= DIRECTIONS =
Wherever "with" appears in the records below, copy the line that holds it.

= DATA FOR ANALYSIS =
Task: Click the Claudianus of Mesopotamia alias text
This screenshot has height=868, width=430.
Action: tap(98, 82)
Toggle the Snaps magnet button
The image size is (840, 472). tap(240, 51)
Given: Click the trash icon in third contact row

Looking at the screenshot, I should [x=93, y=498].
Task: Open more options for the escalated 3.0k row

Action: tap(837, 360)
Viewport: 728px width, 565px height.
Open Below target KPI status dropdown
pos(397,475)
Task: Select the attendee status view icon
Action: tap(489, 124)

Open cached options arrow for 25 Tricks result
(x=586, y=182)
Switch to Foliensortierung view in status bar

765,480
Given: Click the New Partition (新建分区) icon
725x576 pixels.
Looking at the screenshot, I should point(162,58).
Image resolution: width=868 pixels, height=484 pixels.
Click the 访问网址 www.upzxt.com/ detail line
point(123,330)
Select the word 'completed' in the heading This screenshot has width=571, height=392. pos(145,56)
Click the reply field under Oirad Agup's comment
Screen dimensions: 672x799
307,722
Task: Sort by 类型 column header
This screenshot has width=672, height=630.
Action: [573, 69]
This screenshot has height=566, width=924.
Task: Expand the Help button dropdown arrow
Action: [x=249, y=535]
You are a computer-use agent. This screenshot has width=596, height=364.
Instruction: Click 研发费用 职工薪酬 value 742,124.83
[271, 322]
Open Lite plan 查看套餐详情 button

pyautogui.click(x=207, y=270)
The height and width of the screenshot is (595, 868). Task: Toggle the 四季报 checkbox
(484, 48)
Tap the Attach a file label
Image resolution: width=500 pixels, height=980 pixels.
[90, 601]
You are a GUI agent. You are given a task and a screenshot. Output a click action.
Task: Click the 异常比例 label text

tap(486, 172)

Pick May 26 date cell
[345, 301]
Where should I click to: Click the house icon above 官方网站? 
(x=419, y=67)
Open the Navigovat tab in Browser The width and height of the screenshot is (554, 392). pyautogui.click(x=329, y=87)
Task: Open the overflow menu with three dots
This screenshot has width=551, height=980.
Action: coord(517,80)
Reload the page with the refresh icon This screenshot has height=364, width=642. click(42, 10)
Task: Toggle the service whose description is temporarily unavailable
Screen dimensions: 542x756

= ANSWER TO THIS PROBLEM =
Task: Open the overflow menu with three dots
Reload the page with the refresh icon This screenshot has height=364, width=642. click(42, 10)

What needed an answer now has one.